[Problem statement]: Word for word, repeat the lines of the records from the one containing "Task: Click the PDF file icon under CV" through the last line, both included.

= = = =

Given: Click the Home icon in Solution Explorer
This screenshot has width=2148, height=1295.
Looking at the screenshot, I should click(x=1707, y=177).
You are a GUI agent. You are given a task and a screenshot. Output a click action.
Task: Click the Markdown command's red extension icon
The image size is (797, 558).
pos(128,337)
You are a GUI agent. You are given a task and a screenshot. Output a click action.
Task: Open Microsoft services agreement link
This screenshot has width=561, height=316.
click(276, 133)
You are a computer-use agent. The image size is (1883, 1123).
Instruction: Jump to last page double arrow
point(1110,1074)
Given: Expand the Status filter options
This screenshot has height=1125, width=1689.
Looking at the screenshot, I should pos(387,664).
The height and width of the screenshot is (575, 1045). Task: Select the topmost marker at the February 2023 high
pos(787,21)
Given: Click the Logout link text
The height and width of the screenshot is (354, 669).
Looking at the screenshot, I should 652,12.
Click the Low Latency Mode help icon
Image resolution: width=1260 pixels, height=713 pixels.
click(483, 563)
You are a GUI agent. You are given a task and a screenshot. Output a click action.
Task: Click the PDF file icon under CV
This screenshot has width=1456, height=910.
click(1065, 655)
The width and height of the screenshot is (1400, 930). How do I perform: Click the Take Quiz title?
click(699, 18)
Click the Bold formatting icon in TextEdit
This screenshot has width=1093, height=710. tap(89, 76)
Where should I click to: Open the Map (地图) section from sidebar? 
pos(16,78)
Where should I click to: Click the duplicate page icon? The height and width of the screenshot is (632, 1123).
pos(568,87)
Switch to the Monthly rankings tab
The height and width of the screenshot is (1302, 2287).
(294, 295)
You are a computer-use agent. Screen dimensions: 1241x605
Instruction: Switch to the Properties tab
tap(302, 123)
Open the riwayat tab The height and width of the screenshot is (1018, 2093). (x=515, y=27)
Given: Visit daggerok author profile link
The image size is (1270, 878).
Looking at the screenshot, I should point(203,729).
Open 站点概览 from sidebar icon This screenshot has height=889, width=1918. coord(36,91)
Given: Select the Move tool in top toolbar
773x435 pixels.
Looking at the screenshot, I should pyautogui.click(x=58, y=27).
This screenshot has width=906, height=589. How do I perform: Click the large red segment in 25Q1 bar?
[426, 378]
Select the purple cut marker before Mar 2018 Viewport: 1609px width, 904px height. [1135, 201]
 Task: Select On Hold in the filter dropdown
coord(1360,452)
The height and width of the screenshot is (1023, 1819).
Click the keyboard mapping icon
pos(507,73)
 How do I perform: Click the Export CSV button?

= = = =

[Answer to this exercise]:
Task: Click the PDF file icon under CV
This screenshot has width=1456, height=910.
click(1065, 655)
The width and height of the screenshot is (1400, 930). How do I perform: Click the Take Quiz title?
click(699, 18)
Click the Bold formatting icon in TextEdit
This screenshot has width=1093, height=710. tap(89, 76)
Where should I click to: Open the Map (地图) section from sidebar? 
pos(16,78)
Where should I click to: Click the duplicate page icon? The height and width of the screenshot is (632, 1123).
pos(568,87)
Switch to the Monthly rankings tab
The height and width of the screenshot is (1302, 2287).
(294, 295)
You are a computer-use agent. Screen dimensions: 1241x605
Instruction: Switch to the Properties tab
tap(302, 123)
Open the riwayat tab The height and width of the screenshot is (1018, 2093). (x=515, y=27)
Given: Visit daggerok author profile link
The image size is (1270, 878).
Looking at the screenshot, I should point(203,729).
Open 站点概览 from sidebar icon This screenshot has height=889, width=1918. coord(36,91)
Given: Select the Move tool in top toolbar
773x435 pixels.
Looking at the screenshot, I should pyautogui.click(x=58, y=27).
This screenshot has width=906, height=589. How do I perform: Click the large red segment in 25Q1 bar?
[426, 378]
Select the purple cut marker before Mar 2018 Viewport: 1609px width, 904px height. [1135, 201]
 Task: Select On Hold in the filter dropdown
coord(1360,452)
The height and width of the screenshot is (1023, 1819).
Click the keyboard mapping icon
pos(507,73)
 How do I perform: Click the Export CSV button?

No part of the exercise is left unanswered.